When Elizabeth Jane Cochrane was born on May 5, 1864, there were things that women couldn’t do. It was a man’s world, after all. Not much had changed by the time she was eighteen years old. She was living in Pittsburgh when the local newspaper published an article titled “What Girls are Good For” and according to the article, the answer was having babies and keeping house. These days such an article would have brought immediate outrage, protests, and the author practically strung up. Due to the times, the author would have gotten away with it, but in this case, Elizabeth Cochrane saw it and was very displeased. She was displeased enough, in fact, that she wrote an anonymous rebuttal.
Strangely, the paper’s editor was quite impressed with her rebuttal. He immediately ran an ad in his paper asking the writer to identify herself. Boldly, Elizabeth contacted him, and he hired her on the spot. I’m quite sure that she was not expecting that at all. Still, in this “man’s world” she could not really let anyone know that she was the writer…and maybe that wasn’t exactly a bad thing. Going up against the men is such an argument using her own name might bring some unwanted attention. After all, things were in the very early stages of women’s rights. At that time, most women were still housewives…or schoolteachers, librarians, seamstresses, and such, if they had to work outside the home. So, it was customary at that time for female reporters to use pen names. To top it off, she wasn’t even allowed to pick out her own pen name. The editor gave her one that he took from a Stephen Foster song…Nellie Bly, and it would actually make her famous…as Nellie Bly anyway.
Bly’s passion was investigative reporting, but once again, she found herself stumbling over the whole “man’s world” concept. While she was given work, the paper usually assigned her to more “feminine” subjects…things like theater and fashion. Still, they couldn’t keep her under their thumb very well. After writing a controversial series of articles exposing the working conditions of female factory workers, and after again being relegated to reporting on society functions and women’s hobbies…at age 21 Bly left for Mexico on a dangerous and unprecedented (for a woman) assignment to report of the conditions of the working-class people there. It didn’t take long for her reporting to get her in trouble with the local authorities. Wisely, Bly fled Mexico, but didn’t give up on her story. She later published her dispatches into a popular book.

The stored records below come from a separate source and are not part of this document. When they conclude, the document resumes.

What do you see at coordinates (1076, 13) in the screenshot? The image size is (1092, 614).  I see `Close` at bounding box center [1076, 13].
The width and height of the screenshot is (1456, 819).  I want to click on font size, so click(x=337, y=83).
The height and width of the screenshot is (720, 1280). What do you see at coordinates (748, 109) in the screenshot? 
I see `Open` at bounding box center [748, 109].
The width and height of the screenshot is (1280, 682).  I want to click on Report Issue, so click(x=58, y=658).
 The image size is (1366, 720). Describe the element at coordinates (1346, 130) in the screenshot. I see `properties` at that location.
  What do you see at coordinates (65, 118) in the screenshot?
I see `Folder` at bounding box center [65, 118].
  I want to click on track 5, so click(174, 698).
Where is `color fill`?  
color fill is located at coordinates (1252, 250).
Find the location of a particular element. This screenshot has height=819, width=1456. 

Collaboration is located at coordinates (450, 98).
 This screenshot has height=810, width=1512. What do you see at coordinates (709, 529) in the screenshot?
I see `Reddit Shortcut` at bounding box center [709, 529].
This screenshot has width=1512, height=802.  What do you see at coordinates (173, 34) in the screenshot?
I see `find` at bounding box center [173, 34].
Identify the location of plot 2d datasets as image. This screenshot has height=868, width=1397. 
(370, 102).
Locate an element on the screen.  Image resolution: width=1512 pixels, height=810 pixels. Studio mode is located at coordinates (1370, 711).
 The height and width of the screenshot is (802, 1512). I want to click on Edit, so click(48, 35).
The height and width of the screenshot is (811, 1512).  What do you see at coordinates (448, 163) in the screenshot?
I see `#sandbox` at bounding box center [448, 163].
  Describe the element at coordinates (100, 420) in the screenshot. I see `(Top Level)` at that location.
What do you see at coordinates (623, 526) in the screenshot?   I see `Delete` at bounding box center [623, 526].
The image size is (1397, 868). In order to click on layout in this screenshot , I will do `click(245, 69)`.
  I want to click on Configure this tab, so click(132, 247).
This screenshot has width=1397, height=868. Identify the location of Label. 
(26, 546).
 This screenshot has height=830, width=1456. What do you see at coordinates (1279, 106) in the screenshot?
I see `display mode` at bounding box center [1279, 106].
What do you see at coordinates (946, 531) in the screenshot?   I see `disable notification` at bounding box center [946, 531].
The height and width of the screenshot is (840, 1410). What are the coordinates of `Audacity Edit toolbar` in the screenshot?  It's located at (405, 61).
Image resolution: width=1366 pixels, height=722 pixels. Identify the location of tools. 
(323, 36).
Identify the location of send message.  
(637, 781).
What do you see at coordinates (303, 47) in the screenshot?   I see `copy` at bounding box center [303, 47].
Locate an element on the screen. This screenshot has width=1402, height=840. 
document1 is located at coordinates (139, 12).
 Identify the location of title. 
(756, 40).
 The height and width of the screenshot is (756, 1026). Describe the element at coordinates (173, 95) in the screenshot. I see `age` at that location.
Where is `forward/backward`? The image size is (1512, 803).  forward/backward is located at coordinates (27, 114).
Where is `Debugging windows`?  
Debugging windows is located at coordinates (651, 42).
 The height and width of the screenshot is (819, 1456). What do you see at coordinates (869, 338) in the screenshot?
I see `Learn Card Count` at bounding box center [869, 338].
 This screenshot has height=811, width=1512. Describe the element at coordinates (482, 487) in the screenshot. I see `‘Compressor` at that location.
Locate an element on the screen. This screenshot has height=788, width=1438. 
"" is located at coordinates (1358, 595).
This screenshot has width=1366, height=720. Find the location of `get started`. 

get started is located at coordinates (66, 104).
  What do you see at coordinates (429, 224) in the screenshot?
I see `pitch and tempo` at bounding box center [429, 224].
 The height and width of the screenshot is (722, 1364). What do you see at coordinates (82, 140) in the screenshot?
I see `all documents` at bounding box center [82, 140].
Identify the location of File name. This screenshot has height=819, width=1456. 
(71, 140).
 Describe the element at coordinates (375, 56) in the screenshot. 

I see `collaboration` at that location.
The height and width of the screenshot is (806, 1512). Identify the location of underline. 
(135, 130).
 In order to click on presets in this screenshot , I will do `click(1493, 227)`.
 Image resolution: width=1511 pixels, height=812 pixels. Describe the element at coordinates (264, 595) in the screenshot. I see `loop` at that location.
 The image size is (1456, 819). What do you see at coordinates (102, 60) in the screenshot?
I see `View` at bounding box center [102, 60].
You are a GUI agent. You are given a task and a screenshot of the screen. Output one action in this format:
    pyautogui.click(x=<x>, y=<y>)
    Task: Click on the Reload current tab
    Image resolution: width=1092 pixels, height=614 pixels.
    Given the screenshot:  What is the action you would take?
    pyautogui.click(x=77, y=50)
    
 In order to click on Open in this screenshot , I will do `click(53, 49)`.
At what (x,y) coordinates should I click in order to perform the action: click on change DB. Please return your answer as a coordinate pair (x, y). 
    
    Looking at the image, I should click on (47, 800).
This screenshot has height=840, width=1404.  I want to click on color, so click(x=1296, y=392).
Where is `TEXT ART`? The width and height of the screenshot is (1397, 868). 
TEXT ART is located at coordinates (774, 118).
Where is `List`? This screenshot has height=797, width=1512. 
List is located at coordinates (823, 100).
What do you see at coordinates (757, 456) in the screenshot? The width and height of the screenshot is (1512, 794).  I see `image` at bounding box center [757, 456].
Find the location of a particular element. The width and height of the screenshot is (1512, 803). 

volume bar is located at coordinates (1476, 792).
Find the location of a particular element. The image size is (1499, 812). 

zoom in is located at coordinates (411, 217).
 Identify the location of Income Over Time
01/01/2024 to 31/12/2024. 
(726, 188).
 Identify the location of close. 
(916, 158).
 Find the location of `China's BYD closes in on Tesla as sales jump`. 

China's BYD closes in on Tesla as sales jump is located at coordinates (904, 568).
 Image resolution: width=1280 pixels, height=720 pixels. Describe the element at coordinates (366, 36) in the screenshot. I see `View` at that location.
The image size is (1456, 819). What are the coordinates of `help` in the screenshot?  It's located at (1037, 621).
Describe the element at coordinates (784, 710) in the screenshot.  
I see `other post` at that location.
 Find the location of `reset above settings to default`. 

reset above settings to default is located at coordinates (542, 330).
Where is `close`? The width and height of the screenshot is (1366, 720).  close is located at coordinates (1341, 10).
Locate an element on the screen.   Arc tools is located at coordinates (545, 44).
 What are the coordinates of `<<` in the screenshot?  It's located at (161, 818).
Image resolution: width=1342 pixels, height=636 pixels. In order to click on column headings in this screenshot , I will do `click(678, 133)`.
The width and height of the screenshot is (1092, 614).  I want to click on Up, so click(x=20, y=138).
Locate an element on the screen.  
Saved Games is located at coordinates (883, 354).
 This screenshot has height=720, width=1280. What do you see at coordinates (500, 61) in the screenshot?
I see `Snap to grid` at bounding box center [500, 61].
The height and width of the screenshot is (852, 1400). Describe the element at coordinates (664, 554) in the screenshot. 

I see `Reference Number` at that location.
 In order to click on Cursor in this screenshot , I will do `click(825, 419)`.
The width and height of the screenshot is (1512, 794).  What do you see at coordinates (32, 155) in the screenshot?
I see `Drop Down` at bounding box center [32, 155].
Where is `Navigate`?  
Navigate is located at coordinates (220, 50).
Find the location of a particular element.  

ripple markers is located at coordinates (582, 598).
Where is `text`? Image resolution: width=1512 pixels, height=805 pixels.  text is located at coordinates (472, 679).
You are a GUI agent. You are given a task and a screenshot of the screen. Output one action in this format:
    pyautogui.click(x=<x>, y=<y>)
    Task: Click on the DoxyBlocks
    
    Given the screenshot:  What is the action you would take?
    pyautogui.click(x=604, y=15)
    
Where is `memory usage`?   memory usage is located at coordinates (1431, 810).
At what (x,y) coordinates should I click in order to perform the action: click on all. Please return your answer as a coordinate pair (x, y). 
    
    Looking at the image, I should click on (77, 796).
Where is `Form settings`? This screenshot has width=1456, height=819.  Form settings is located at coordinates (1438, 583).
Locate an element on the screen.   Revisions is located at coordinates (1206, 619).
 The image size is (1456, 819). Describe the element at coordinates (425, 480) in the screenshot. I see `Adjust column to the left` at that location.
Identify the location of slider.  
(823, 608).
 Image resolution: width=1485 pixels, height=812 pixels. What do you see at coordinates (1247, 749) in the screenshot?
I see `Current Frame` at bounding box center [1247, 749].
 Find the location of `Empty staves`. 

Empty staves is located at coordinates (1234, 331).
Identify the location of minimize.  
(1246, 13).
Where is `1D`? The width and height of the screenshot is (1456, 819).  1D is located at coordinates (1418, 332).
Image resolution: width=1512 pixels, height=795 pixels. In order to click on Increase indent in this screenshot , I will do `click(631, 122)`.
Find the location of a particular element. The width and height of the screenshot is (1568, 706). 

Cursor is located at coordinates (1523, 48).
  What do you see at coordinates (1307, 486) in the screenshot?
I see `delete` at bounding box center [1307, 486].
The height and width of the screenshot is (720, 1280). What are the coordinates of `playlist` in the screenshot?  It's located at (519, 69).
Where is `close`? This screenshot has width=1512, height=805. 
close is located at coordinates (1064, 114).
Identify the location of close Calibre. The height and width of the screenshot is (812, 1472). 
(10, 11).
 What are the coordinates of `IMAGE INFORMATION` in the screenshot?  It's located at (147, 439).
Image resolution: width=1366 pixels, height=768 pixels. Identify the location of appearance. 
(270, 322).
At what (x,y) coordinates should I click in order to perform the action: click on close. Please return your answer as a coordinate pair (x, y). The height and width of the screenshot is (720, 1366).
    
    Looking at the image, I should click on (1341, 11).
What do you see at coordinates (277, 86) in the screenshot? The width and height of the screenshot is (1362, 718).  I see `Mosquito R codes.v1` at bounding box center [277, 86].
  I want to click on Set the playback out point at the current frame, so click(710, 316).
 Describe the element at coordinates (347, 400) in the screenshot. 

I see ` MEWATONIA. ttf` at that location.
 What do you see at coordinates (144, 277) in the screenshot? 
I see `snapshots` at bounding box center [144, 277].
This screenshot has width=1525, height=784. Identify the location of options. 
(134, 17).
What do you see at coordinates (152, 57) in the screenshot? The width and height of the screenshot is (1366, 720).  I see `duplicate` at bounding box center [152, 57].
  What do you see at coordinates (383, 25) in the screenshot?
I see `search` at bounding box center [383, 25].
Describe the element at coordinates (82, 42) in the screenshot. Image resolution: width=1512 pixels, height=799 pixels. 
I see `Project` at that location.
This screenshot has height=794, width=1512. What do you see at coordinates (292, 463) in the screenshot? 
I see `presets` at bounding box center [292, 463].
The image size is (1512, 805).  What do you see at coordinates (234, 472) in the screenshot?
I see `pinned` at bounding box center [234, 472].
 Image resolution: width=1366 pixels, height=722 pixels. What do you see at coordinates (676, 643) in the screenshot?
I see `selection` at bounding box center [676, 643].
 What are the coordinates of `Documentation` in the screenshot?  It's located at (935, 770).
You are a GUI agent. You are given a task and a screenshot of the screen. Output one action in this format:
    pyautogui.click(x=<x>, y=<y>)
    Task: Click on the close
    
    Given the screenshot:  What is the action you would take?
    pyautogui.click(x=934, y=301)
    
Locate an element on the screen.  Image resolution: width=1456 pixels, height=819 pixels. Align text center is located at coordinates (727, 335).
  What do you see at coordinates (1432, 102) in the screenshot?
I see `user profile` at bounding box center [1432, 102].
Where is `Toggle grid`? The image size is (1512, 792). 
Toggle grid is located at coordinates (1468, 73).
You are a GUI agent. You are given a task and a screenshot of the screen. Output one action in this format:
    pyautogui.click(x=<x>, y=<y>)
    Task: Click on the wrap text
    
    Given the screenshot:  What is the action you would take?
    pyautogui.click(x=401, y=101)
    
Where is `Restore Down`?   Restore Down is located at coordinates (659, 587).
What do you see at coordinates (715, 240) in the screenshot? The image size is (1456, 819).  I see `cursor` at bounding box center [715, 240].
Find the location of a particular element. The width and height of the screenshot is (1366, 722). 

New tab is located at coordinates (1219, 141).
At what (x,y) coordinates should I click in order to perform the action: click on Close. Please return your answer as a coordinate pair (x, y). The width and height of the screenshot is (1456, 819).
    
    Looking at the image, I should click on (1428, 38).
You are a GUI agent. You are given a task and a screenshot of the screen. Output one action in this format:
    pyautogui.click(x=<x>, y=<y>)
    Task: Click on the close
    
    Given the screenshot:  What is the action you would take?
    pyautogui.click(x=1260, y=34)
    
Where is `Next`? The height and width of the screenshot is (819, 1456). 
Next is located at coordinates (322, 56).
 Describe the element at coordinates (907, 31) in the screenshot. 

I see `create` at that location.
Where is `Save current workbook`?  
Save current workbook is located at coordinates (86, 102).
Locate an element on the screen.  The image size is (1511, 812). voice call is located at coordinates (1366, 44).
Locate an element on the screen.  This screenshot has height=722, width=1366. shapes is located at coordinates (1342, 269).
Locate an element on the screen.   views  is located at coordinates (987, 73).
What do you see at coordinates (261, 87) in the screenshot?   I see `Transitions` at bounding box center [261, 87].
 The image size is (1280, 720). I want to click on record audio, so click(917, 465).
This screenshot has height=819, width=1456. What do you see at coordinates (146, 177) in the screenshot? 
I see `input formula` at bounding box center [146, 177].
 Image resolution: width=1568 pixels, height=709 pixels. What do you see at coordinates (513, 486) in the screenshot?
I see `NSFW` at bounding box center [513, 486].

By the time Bly was 23, she had established a reputation for being a daring and provocative reporter. This drew the attention of Joseph Pulitzer’s New York World, where she was hired to basically work under cover. It was the assignment that made her famous. In order to investigate the conditions inside New York’s “Women’s Lunatic Asylum,” Bly took on a fake identity (not really a new concept for someone using a pen name to write), checked into a women’s boarding house, and faked insanity. Bly was so convincing that she soon found herself committed to the asylum. I would personally find that a scary situation, but Bly was dedicated. The report she published of her ten days there was a sensation and led to important reforms in the treatment of the mentally ill.
Nellie Bly was a woman to be remembered. When she was 24, she undertook her most sensational assignment yet: a solo trip around the world inspired by Jules Verne’s Around the World in 80 Days. Ready to go at the drop of a hat, Bly was given only two days’ notice, before she set out on November 14, 1889. She packed a travel bag with her toiletries and a change of underwear, tied her purse around her neck, and she was off. Pulitzer’s competitor, the New York Cosmopolitan, took that as a challenge and immediately sent out one of its reporters, Elizabeth Bisland, to race Bly, but traveling in the opposite direction. As Pulitzer had hoped, the stunt was a publicity bonanza. Readers gobbled up the regular reports on Bly’s journey and the paper sponsoring a contest for readers to guess the exact time of Bly’s return. The winning guess would be awarded an expense-paid trip to Europe.
Bly made her triumphant return just seventy-two days later, four and half days ahead of Bisland. She had successfully circumnavigated the globe, while traveling alone almost the entire time. It was a world record…the fastest any human had ever made the journey. Suddenly, Nellie Bly was an international celebrity. I still wonder if there was some regret that she was still using the pen name, or maybe it gave her a degree of anonymity, until people recognized her, that is.
After leading an almost insanely adventurous life, Bly decided to retire…so to speak. When she was 31 years old, Bly married industrialist Robert Seaman, a 73-year-old millionaire. With her marriage, she left behind her journalism career and her pen name and became Elizabeth Cochrane Seaman. She helped run the Seaman family business. While working as an industrialist, she patented two inventions, but she knew that business was not really her forte, and sadly, under her leadership the company went bankrupt. I’m sure that with all her life successes, that was a devastating failure for her. With the outbreak of World War I broke out, she returned to journalism, becoming one of the first women reporters to work in an active war zone. I have no doubt that Nellie Bly (Elizabeth Cochrane Seaman) could have done so many more remarkable things in her life, but sadly, her remarkable life ended on January 27, 1922, when she died of pneumonia in New York at age 57.